# Source text
----------------

The Mk 47 or Striker 40 – often called the Mk 47 Striker – is an American 40 mm advanced automatic grenade launcher. It was developed as the successor to the Vietnam- and Gulf War-era Mk 19, with the company behind the weapon, General Dynamics, describing it as the “first major advancement in crew-served weapon systems since the end of World War II.”
Mk 19 grenade launcher
The Mk 19 is a 40 mm belt-fed automatic grenade launcher that was designed during the Vietnam War. While most effective at 1,500 meters, it can launch munitions as far as 2,212 meters at 360-390 rounds per minute. It’s a powerful weapon, albeit with the ability to reveal its operator’s position at night, due to its flash.
The Mk 19 entered service with the US Army in 1968, and while its use has been reduced over the decades, it remains equipped to this day. Despite its longevity, the decision was made to create a more-advanced automatic grenade launcher that could make use of modern technology, with the primary objective being to provide accurate and rapid-fire support at extended ranges.

----------------

# Supplied data
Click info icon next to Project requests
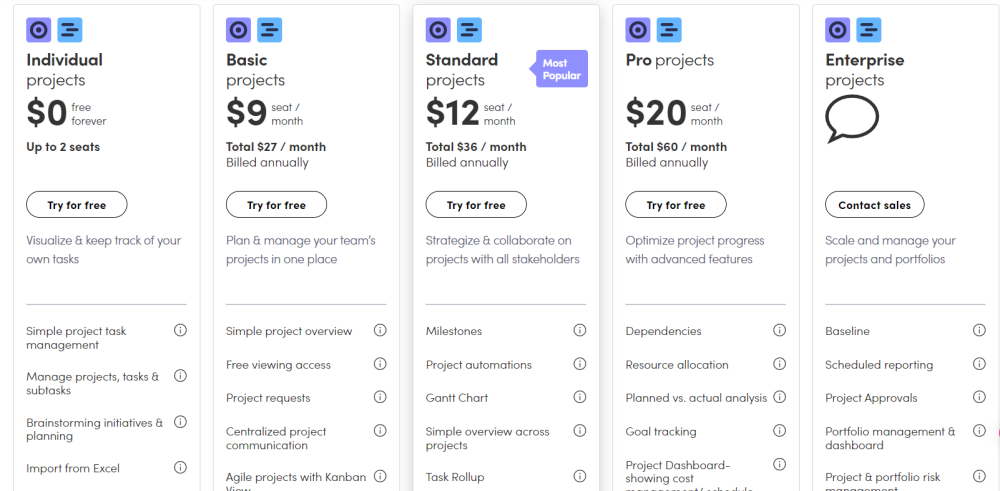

----------------

# Required actions
1. Name every war mentioned in the text on the Mk 47 grenade launcher.
2. Copy the part of the Mk 47 grenade launcher text that starts at "Mk 19 grenade" and ends at "to its flash.".
3. Resume the text on the Mk 47 grenade launcher after its last sentence.

# Task-by-task results
1.
Vietnam War
Gulf War
World War II

2.
Mk 19 grenade launcher
The Mk 19 is a 40 mm belt-fed automatic grenade launcher that was designed during the Vietnam War. While most effective at 1,500 meters, it can launch munitions as far as 2,212 meters at 360-390 rounds per minute. It’s a powerful weapon, albeit with the ability to reveal its operator’s position at night, due to its flash.

3.
Development of the Mk 47 Striker
In July 2006, General Dynamics was awarded a $23 million five-year Indefinite Delivery Indefinite Quantity contract to produce the Mk 47 Striker, with the potential value topping $82 million. Two and a half years later, the company was awarded yet another contract, this time worth $12 million, to further the grenade launcher’s production and development.
Production would take place at General Dynamics’ facility in Saco, Maine, and the company teamed up with Raytheon to manufacture the weapon’s sight. The Mk 47 combined firepower and versatility with cutting-edge technology, producing a formidable tool.
Mk 47 Striker specs
The Mk 47 Striker features a compact and lightweight design. Its overall length is 37 inches, and it’s only 39.6 pounds, making it significantly lighter than the 77-pound Mk 19. The addition of mounting and a tripod increases this to 90 pounds.
Compared to its predecessor, the Mk 47 uses a closed bolt, due to its rounds needing to be programmed before firing. This is a slower process, but does increase accuracy, which is further improved through the use of the Raytheon AN/PVG-1 Lightweight Video Sight (LVS). It’s linked to a ballistic computer and laser rangefinder, which provides nine-times zoom. A ladder sight is also available if the LVS is not operational.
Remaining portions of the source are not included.